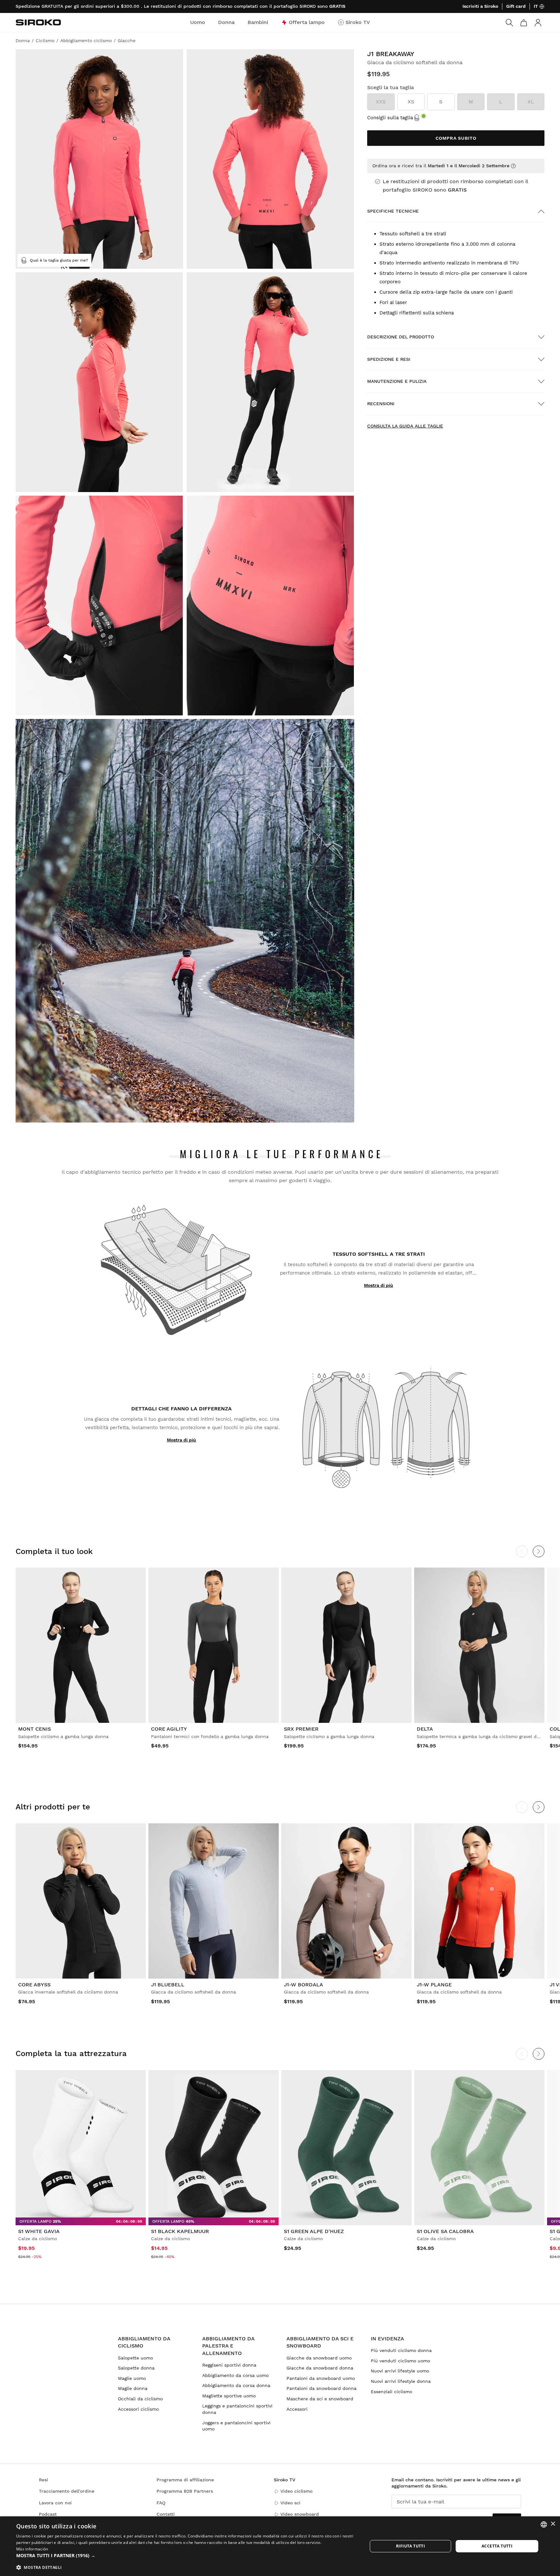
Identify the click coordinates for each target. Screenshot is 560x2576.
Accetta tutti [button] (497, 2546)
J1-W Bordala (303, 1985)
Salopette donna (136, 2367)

==

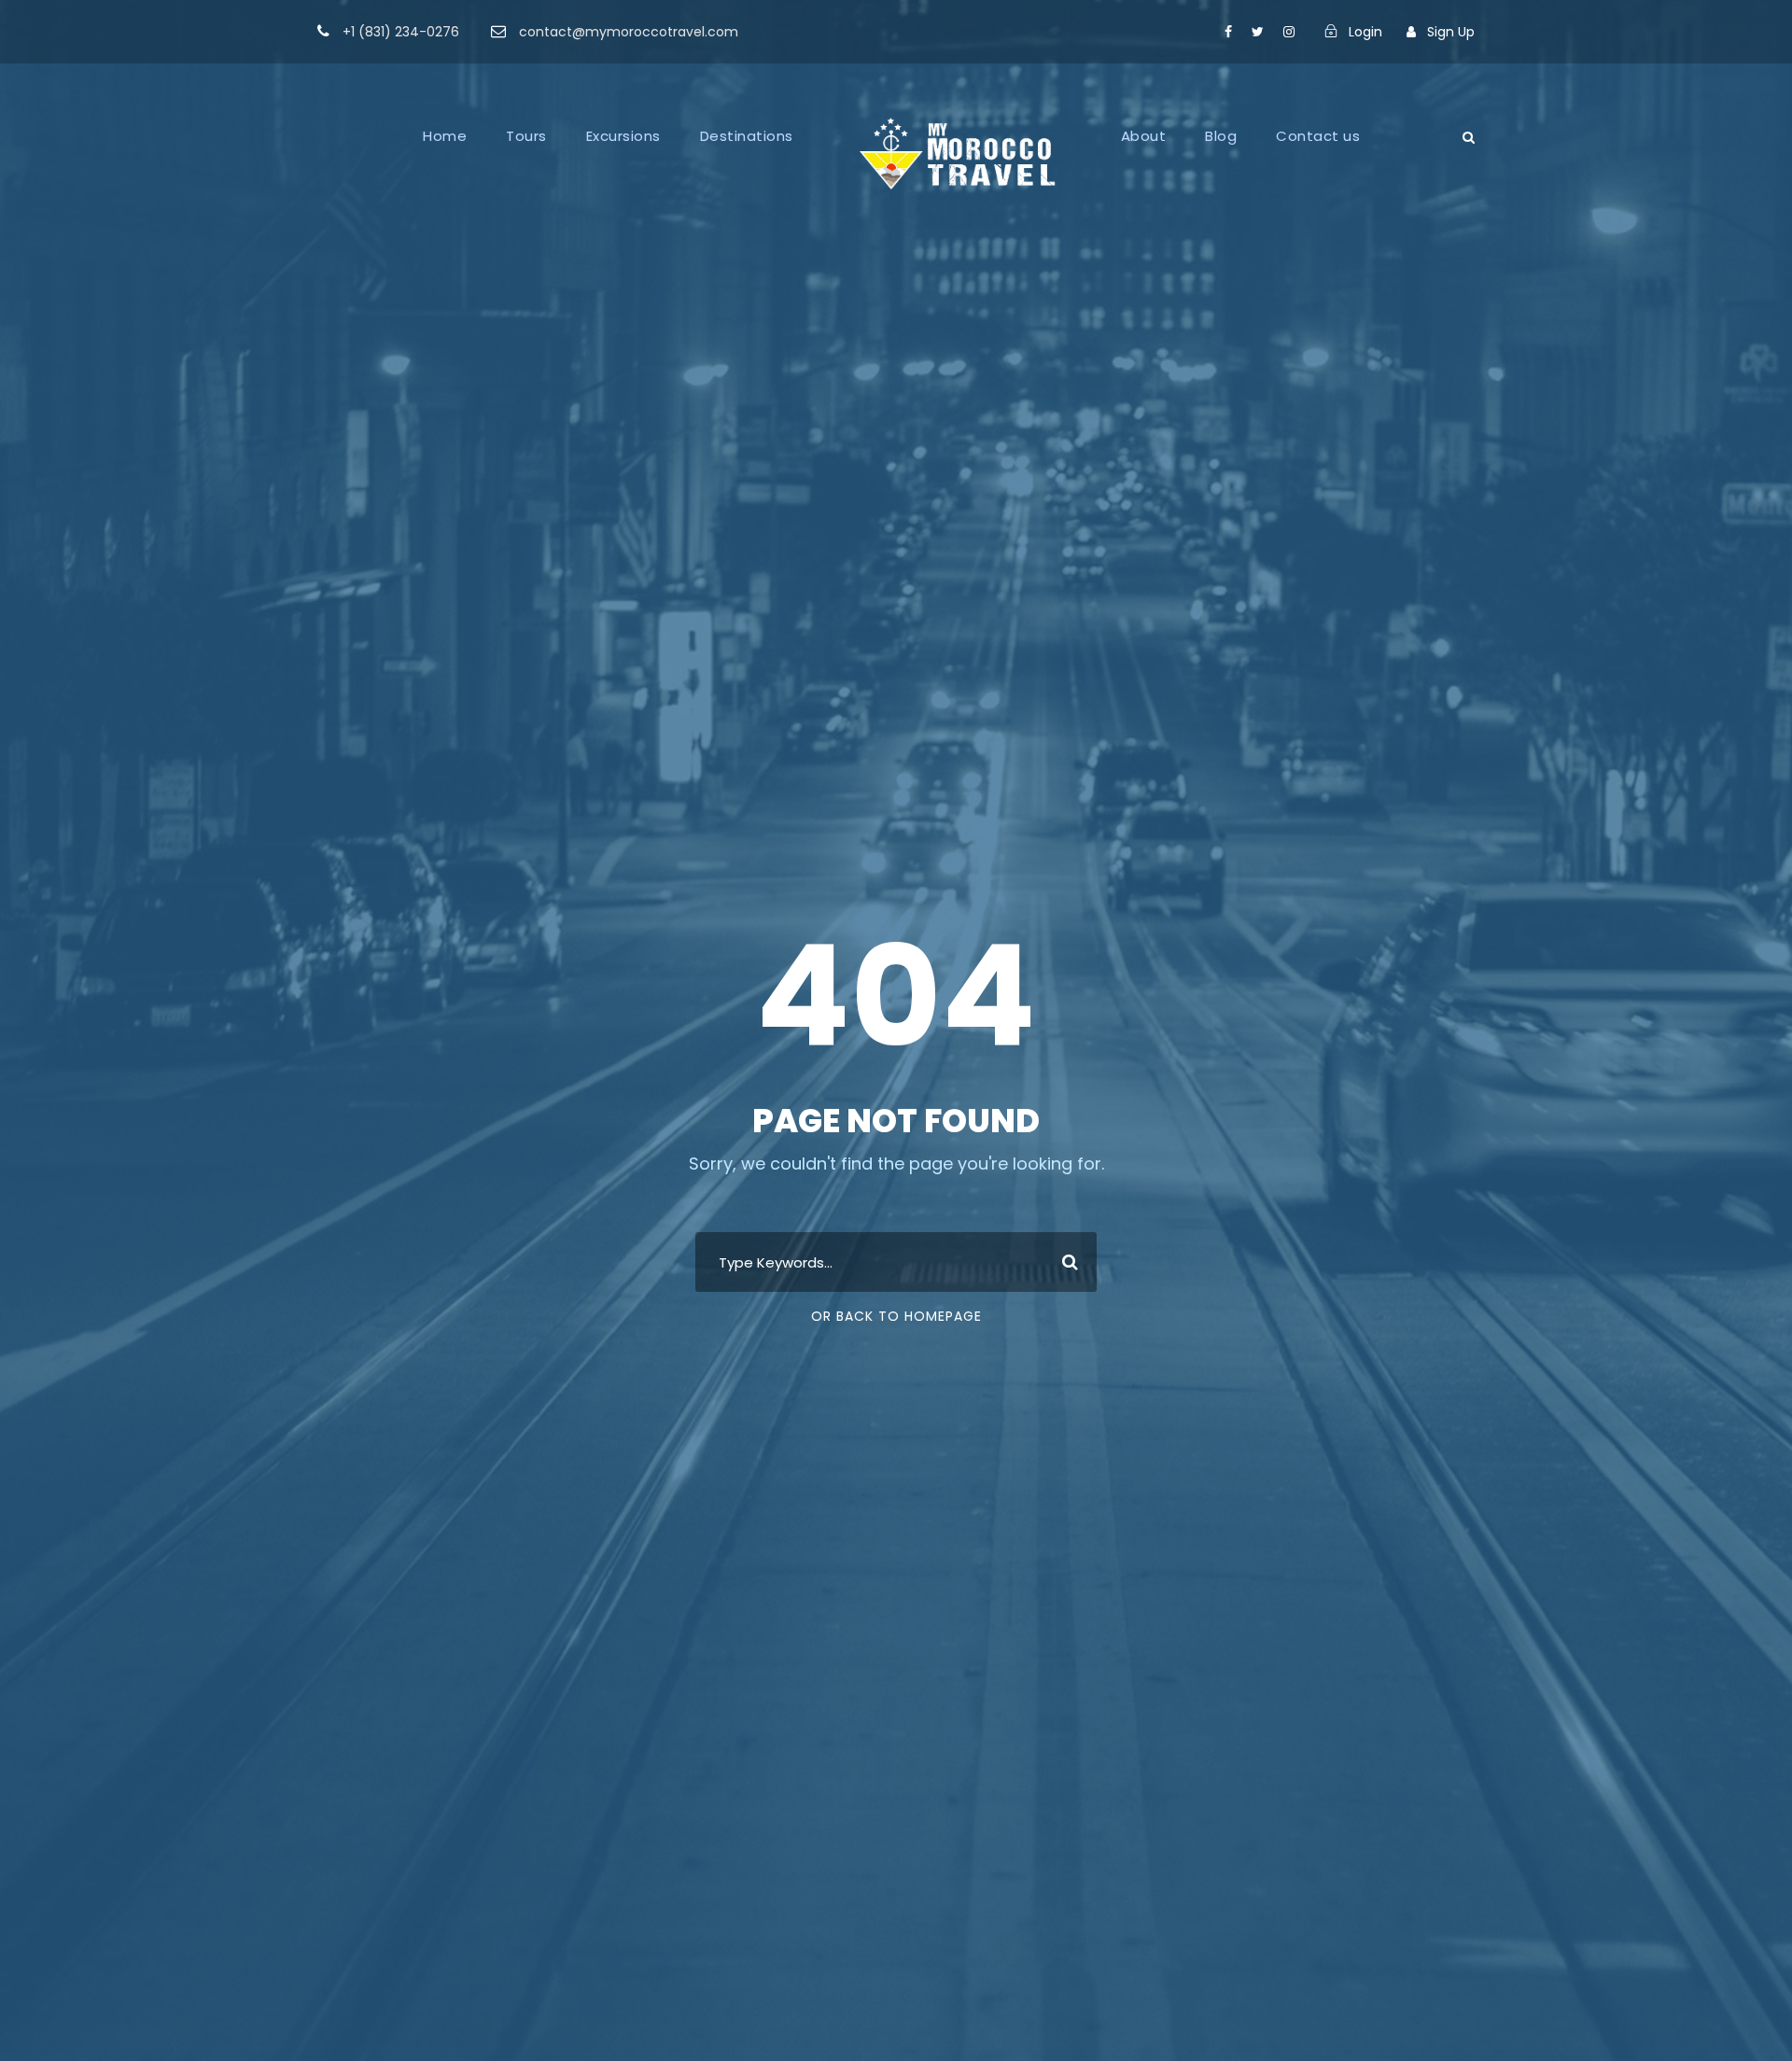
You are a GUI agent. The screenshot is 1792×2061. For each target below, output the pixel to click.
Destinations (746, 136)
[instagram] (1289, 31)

---

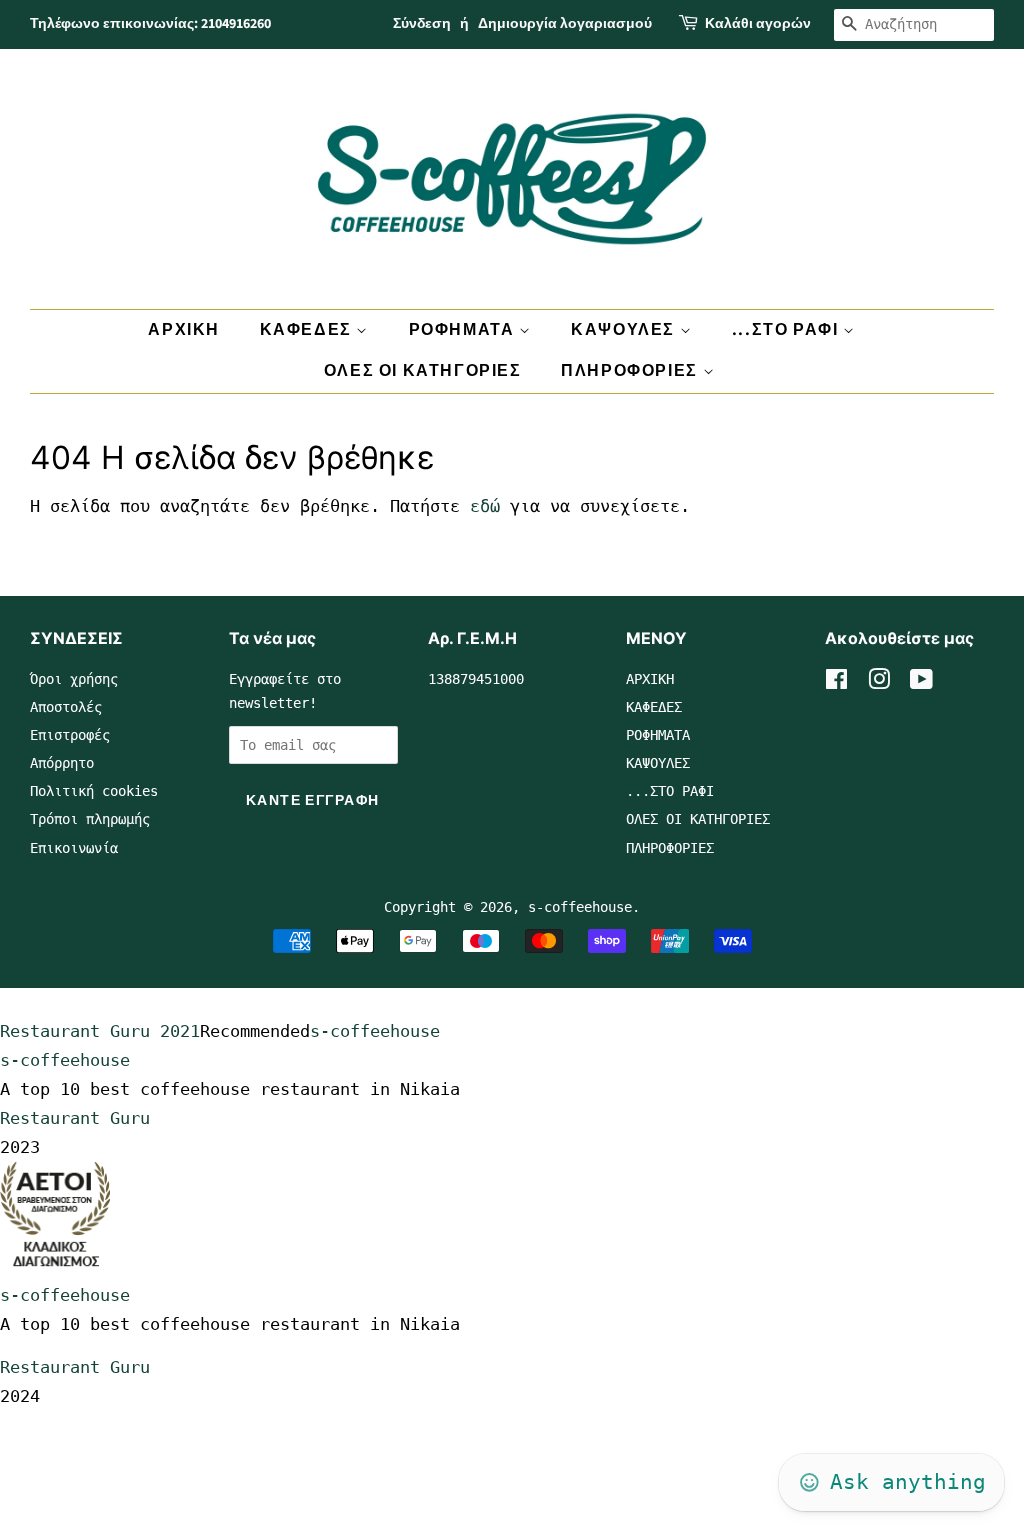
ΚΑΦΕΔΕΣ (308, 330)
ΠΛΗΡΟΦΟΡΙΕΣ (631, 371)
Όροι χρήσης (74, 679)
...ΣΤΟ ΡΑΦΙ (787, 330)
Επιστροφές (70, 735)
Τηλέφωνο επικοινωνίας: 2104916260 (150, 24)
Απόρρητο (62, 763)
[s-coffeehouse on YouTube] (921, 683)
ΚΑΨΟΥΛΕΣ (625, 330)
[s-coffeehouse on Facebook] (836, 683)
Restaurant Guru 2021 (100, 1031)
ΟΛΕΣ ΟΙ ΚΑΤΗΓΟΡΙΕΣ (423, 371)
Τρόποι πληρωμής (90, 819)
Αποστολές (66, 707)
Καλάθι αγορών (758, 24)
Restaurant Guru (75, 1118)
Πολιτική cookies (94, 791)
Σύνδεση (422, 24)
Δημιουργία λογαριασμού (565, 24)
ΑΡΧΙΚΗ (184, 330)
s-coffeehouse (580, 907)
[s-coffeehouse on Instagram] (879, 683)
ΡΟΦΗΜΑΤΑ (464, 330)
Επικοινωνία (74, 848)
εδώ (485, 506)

● **THE TASK**
Reproduce the entries above exactly, but only the lines between the line holding "Identify the click" and the line holding "Salopette donna (136, 2367)", inclusive.

● **THE COMPLETED TASK**
Identify the click coordinates for each target. Screenshot is 560x2576.
Accetta tutti [button] (497, 2546)
J1-W Bordala (303, 1985)
Salopette donna (136, 2367)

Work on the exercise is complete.